El cine mexicano continuaría su camino por los terrenos de la crítica a lo urbano; por ejemplo, en los setentas aparece la cinta Rapiña (1975) de Carlos Enrique Taboada, en los ochentas, El mil usos (1981) de Roberto Rivera, y en los noventa, Profundo carmesí (1996) de Arturo Ripstein. Estos filmes lograrían demostrar qué tan profundamente habitaba esta noción en nuestra consciencia nacional. En esta época, el país experimentó una migración de proporciones gigantescas: las comunidades buscaban una integración a los grandes núcleos citadinos a como diera lugar. Los directores vieron esto con recelo, de tal manera que en Rapiña asistimos a una gran meditación que actualiza las relaciones de lo rural con lo urbano, y en donde los protagonistas son afectados hasta la enfermedad cuando el progreso los alcanza, convirtiéndolos en seres viles y deformes espiritualmente, sin un sustento moral que los pueda proteger de la aparición de aquella perversidad que viene de fuera. En este caso, el progreso se impacta literalmente en lo profundo del bosque, depravando a quienes son tocados por la gran maldad que aparece de pronto y acabando irremediablemente con las reservas de inocencia y bondad que solían poseer los habitantes del lugar. El espectro del progreso provoca una convulsión que borra para siempre los rastros de lo original; esto convierte a los directores en herederos de la visión del mundo que se venía trabajando desde los años treintas y se presiente así una continuidad temática.

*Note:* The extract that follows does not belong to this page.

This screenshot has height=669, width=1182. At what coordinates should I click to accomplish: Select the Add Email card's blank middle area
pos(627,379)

El recorrido es al revés en El mil usos: un habitante de un pequeño pueblo es tragado inmisericordemente por el gran pez de la ciudad, y no es capaz de establecer ninguna defensa ante la andanada de mezquindad a la que es sometido. En Profundo carmesí aparecen dos estafadores citadinos con un encanto muy particular que deciden abordar las agrestes regiones del norte de México con el fin de engañar a sus víctimas.

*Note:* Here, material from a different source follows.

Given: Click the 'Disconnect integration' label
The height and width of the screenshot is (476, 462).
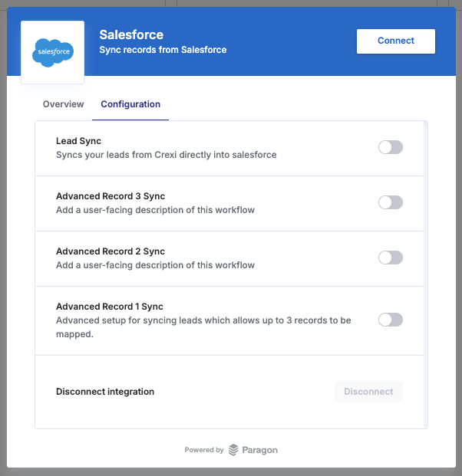Looking at the screenshot, I should (x=105, y=392).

Siguiendo esta línea de pensamiento, estamos ante un cine que habita en lo profundo de la conciencia, que no teme imbricarse con una poesía visual que denuncia los males de nuestro tiempo desde una perspectiva particular. Si el cine de otras latitudes nos invita a refugiarnos en el orden y el progreso para poder continuar con la existencia y hacerle frente a la aparición del horror, el cine mexicano sugiere una intuición mucho más fina que busca enfrentar y lanzar el reto de la resistencia ante la tormenta negra que representa la aparición de elementos falsamente civilizatorios.
Nuestro cine le da voz a todo aquel que resiste y duda de los supuestos avances de una sociedad que ha fracasado terriblemente tratando de imponer valores que parecían infalibles. La aparición de los fascismos, de las dictaduras militares latinoamericanas, de las guerras mundiales, del tremendo daño ecológico que hemos perpetrado a nosotros mismos, y de la ruindad e inseguridad de las ciudades en las que vivimos parecen darle la razón a la escuela mexicana de cine, que se erige como una conciencia universal activa y combativa, a la que podemos acudir para cuestionar a quienes pretendan convertirse en dueños del mundo. Al final de cuentas, tenemos al arte para sobrevivir a la noche de los tiempos.